Faith and Other Flat Tires

by Andrea Palpant Dilley
Paperback: 304 pages
Publisher: Zondervan (February 6, 2012)
Language: English
ISBN-13: 978-0310325512
Price: $14.99
Purchase: Amazon | BN | CBD

Sample Chapter


At age twenty-one, Andrea Palpant Dilley stripped the Christian fish decal off her car bumper in a symbolic act of departure from her religious childhood. At twenty-three, she left the church and went searching for refuge in the company of men who left her lonely and friends who pushed the boundaries of what she once held sacred.

In this deeply personal memoir, Andrea navigates the doubts that plague believers and skeptics alike: Why does a good God allow suffering? Why is God so silent, distant, and uninvolved? And why does the church seem so dysfunctional?

Yet amid her skepticism, she begins to ask new questions: Could doubting be a form of faith? Might our doubts be a longing for God that leads to a faith we can ultimately live with?


Faith and Other Flat Tires is as unique as its title. The subheading reads, “searching for God on the rough road of doubt”.

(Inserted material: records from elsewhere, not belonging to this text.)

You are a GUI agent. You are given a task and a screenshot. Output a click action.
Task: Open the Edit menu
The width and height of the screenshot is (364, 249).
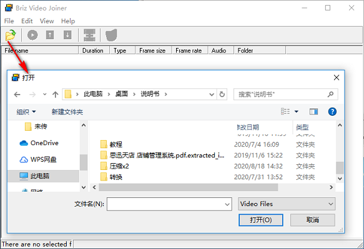(x=27, y=21)
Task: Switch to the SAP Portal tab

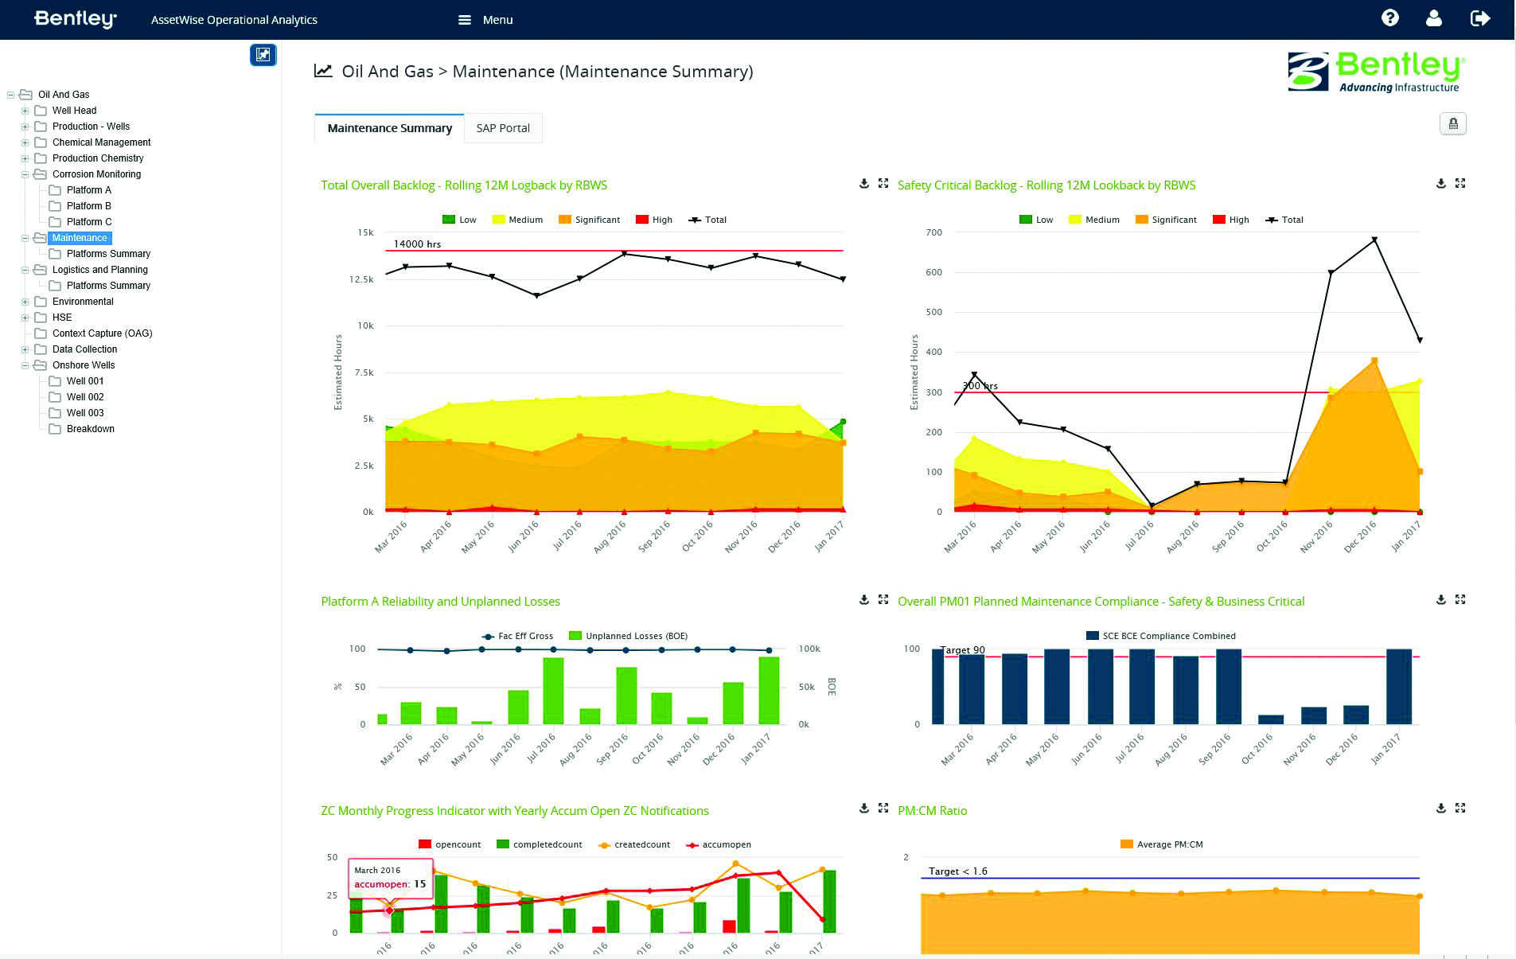Action: (x=503, y=127)
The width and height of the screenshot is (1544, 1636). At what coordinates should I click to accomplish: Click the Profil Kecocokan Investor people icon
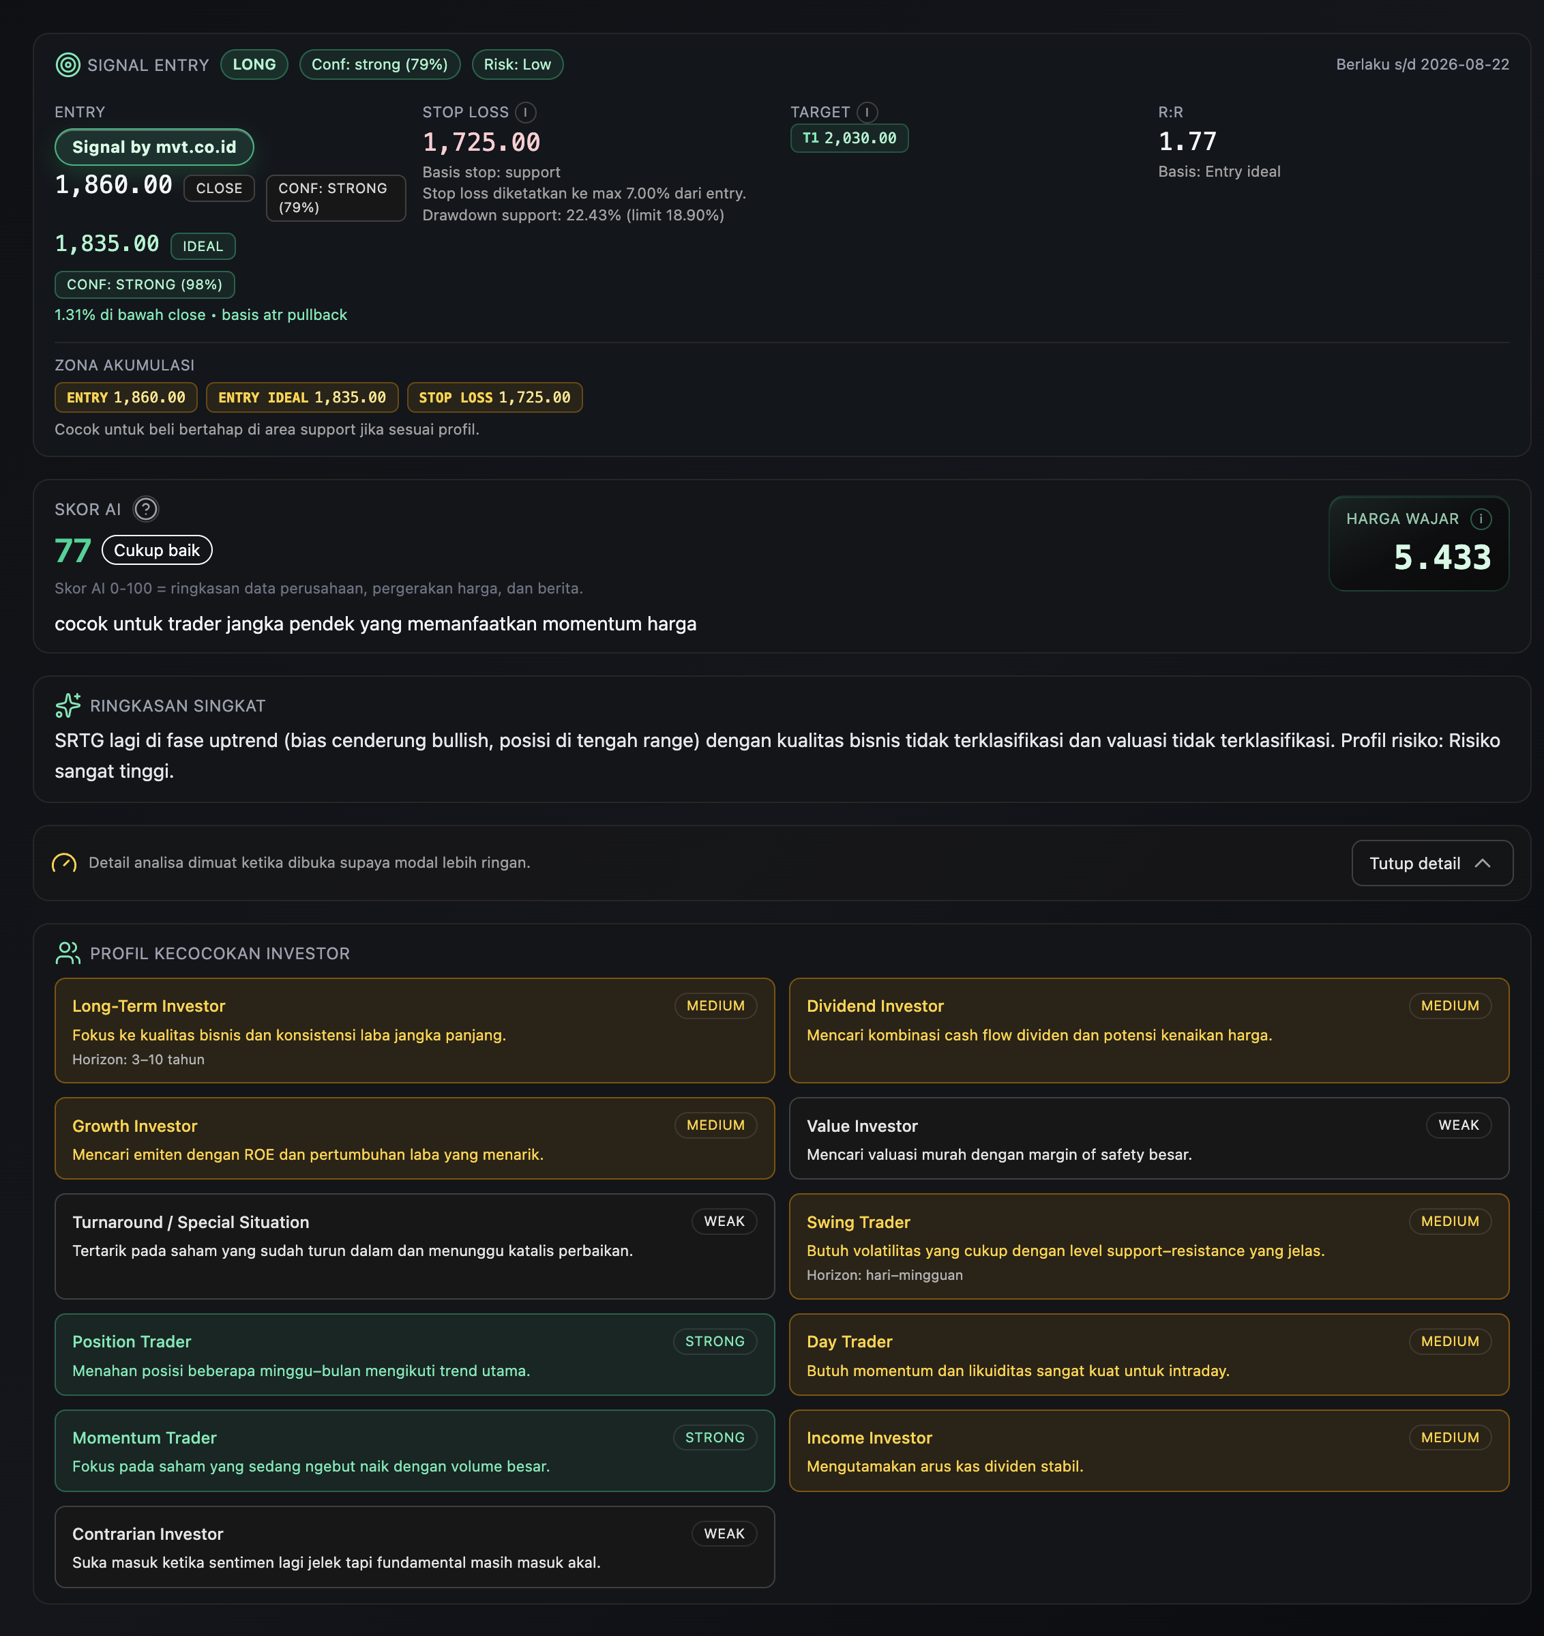[67, 953]
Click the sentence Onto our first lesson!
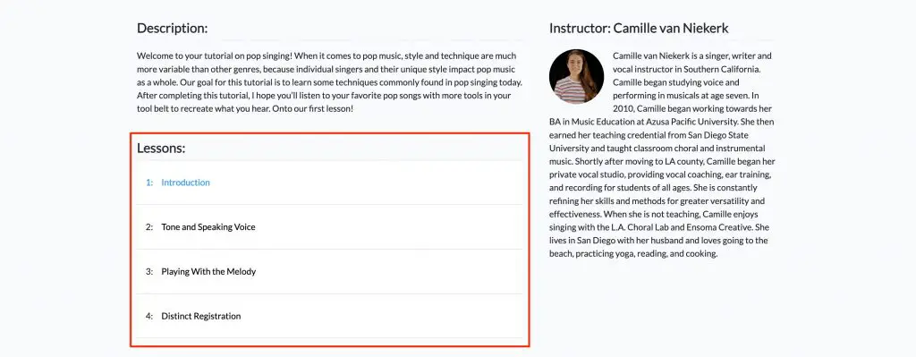The width and height of the screenshot is (916, 357). click(x=312, y=108)

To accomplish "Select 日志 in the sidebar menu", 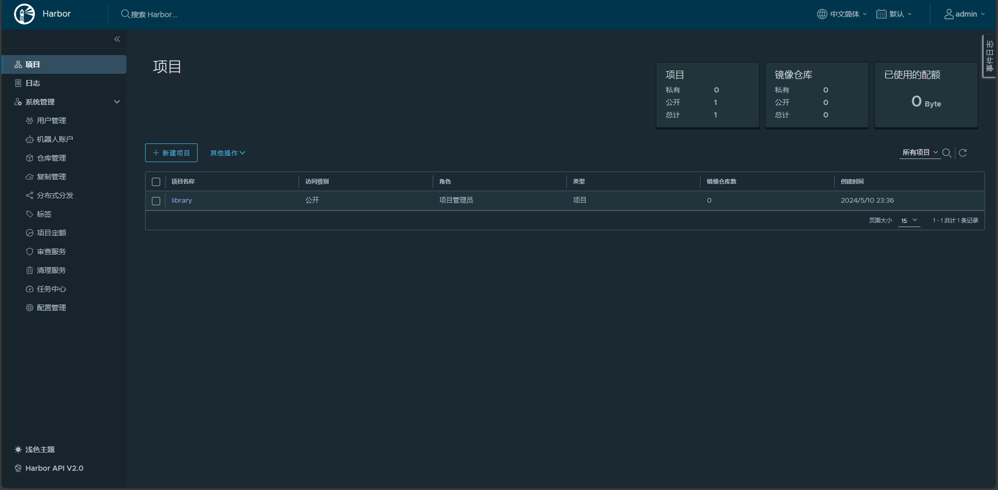I will [33, 83].
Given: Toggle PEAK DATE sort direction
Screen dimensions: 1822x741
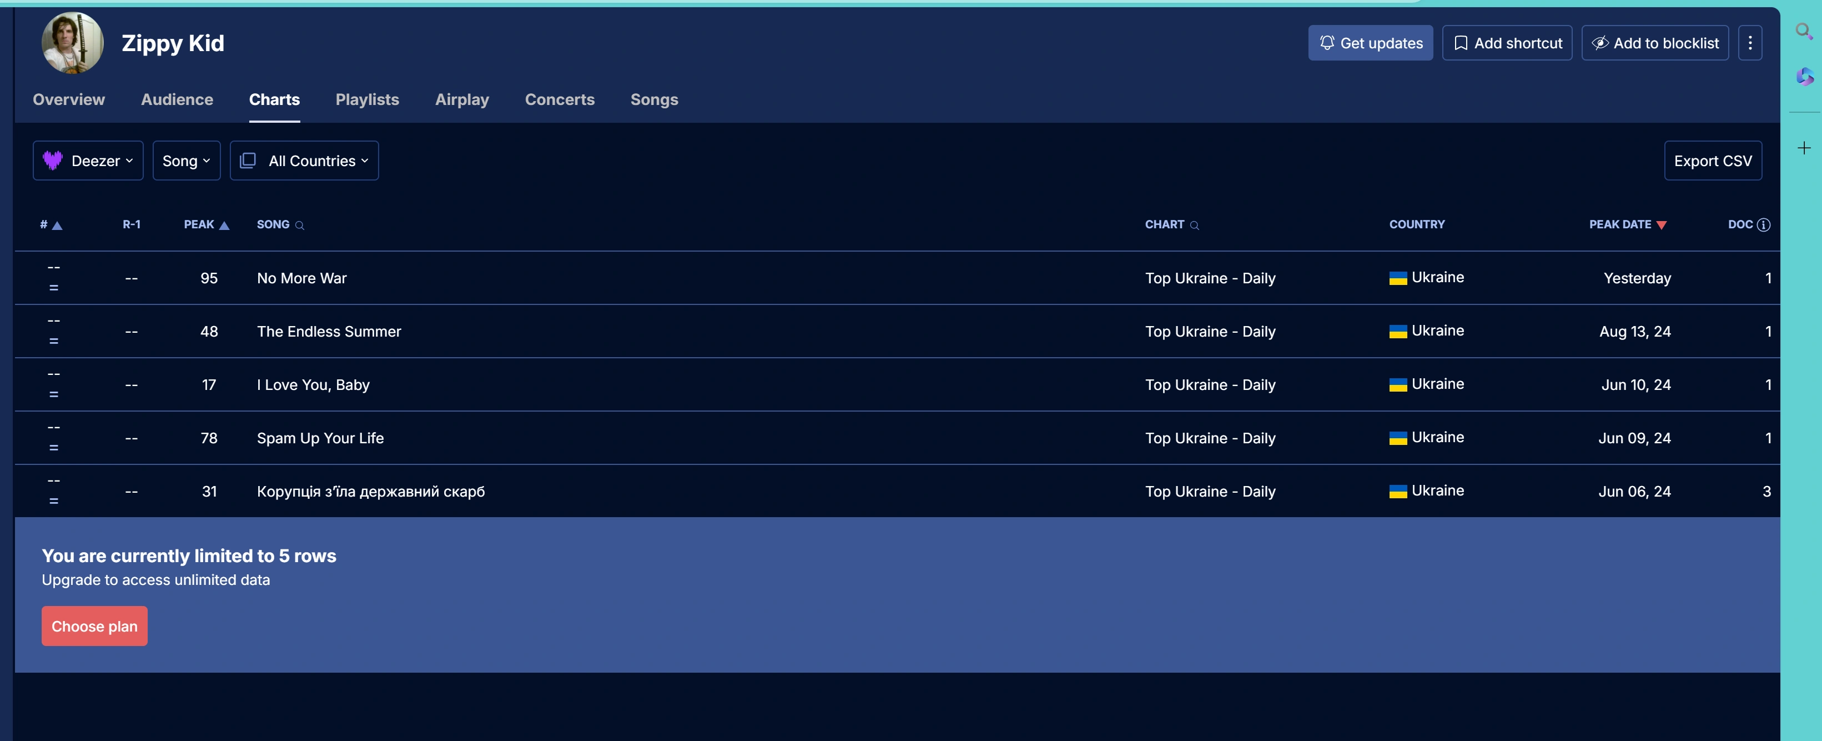Looking at the screenshot, I should coord(1661,225).
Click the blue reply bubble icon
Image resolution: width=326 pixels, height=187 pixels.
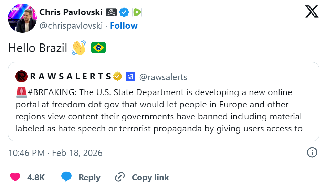click(66, 177)
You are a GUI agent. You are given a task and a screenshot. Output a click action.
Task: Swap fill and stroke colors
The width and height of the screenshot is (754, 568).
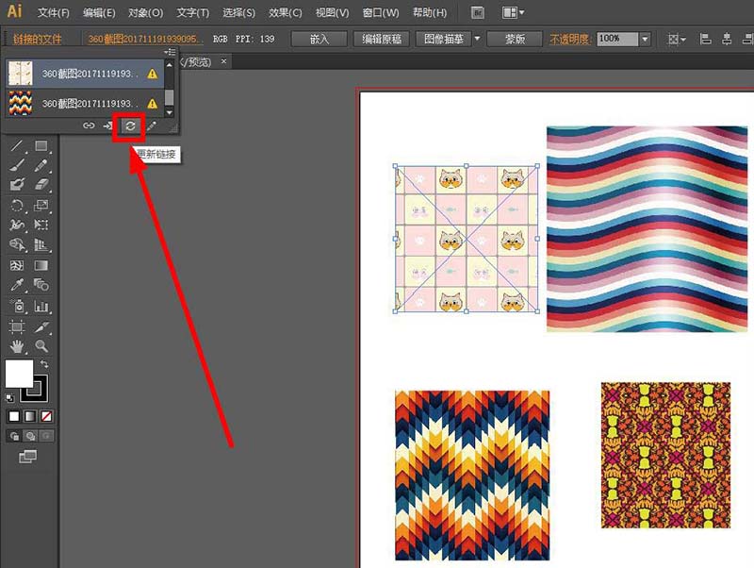tap(43, 364)
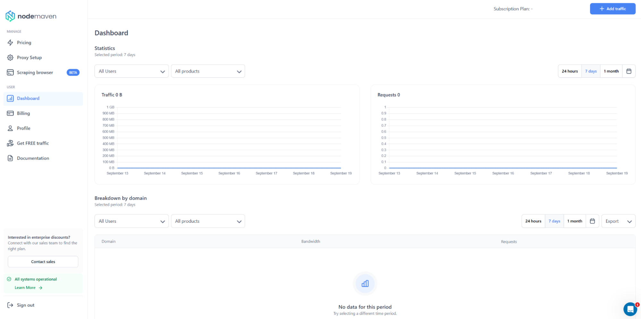The height and width of the screenshot is (319, 641).
Task: Open Breakdown by domain calendar picker icon
Action: coord(592,221)
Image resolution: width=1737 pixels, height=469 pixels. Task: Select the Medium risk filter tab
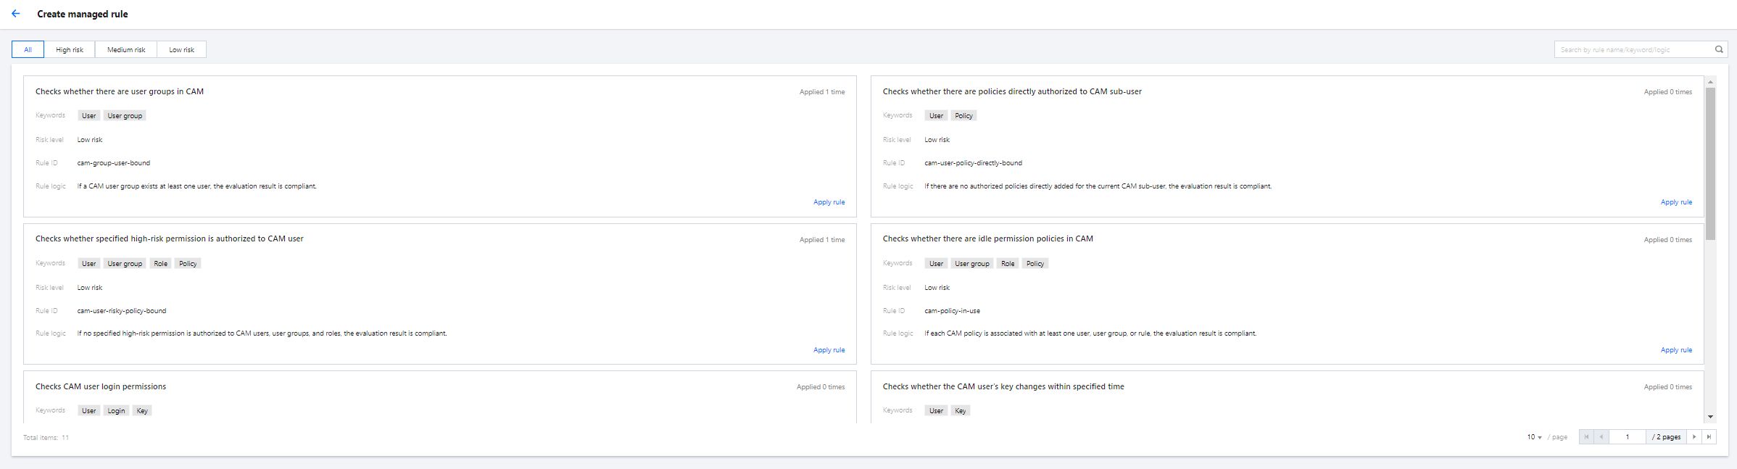coord(126,49)
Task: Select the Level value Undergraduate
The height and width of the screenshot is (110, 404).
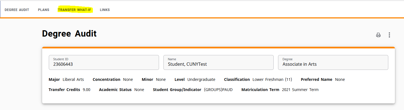Action: coord(201,79)
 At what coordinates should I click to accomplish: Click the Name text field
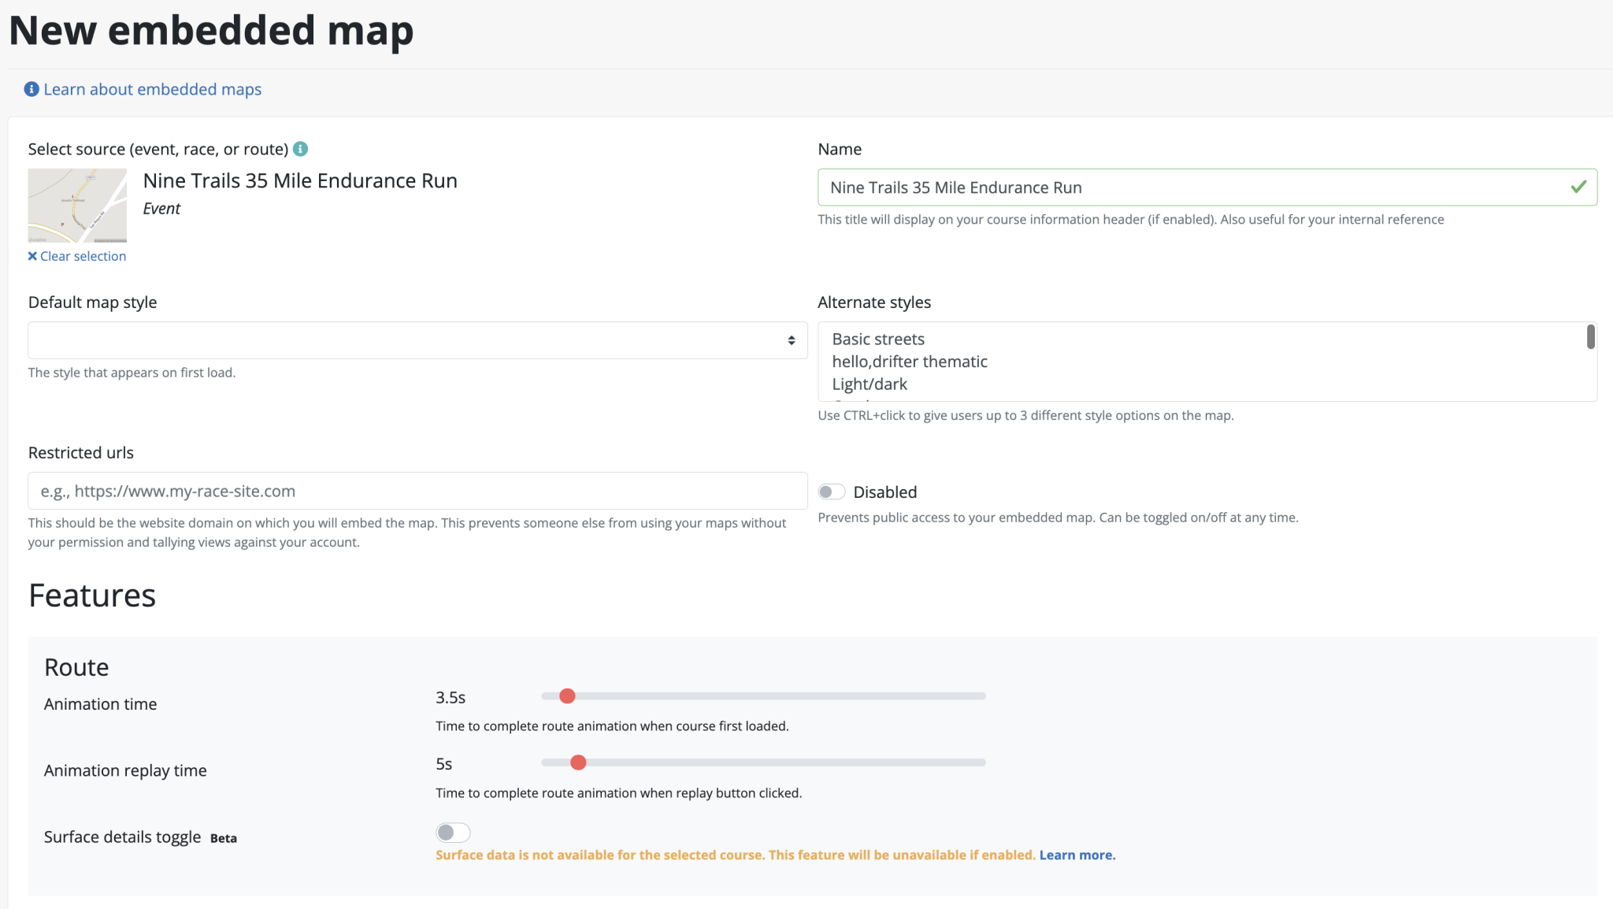(x=1181, y=187)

I have a penchant for memoirs, and this one was especially captivating.

Andrea Palpant Dilley was the daughter to Quaker missionaries who served in Kenya most of her childhood.  She had grown accustomed to living in Africa, that when she returned to the States, she had difficulty assimilating into the American culture.

While living in Africa as a child, Andrea Palpant Dilley was exposed to a great deal of suffering and death.  Those early experiences planted a seed which then germinated into doubt and her crisis of faith.

As we traverse this earth, sooner or later, we will face doubt.  We will wrestle, as Jacob did, with an invisible God, we can’t see or touch. Doubt will inevitably be our companion or foe on this sojourn.

The following excerpt encompasses the beauty and brilliance of this thoughtful, philosophical and superbly written memoir:

To me, longing for God was like hearing music from an open window on the street or seeing mountains off in the distance. The yearning felt almost like grief.  A cry born into my heart before the human heart ever existed. A desire so deep and far back that it seemed almost prehistoric. I sensed the imago Dei, the image of God within me. I was Plato’s child searching for the lost language of my origins. I was a homing bird traveling with my outspread wings, carried by the innate compass and crossing a thousand miles to get back to the place where I began. (Page 235)

I thoroughly enjoyed reading Faith and Other Flat Tires and highly recommend it to adults who are struggling with faith and doubt.

In conclusion, I want to thank Zondervan and Handlebar Marketing for sending me a complimentary copy of this book to read and review.


Andrea Palpant Dilley grew up in Kenya as the daughter of Quaker missionaries and spent the rest of her childhood in the Pacific Northwest. She studied English literature and writing at Whitworth University. Her work as a writer has appeared in Rock and Sling, Geez, and Utne Reader, as well as the anthology Jesus Girls: True Tales of Growing Up Female and Evangelical. Her work as a documentary producer has aired nationally on American Public Television. She lives with her husband and daughter in Austin, Texas.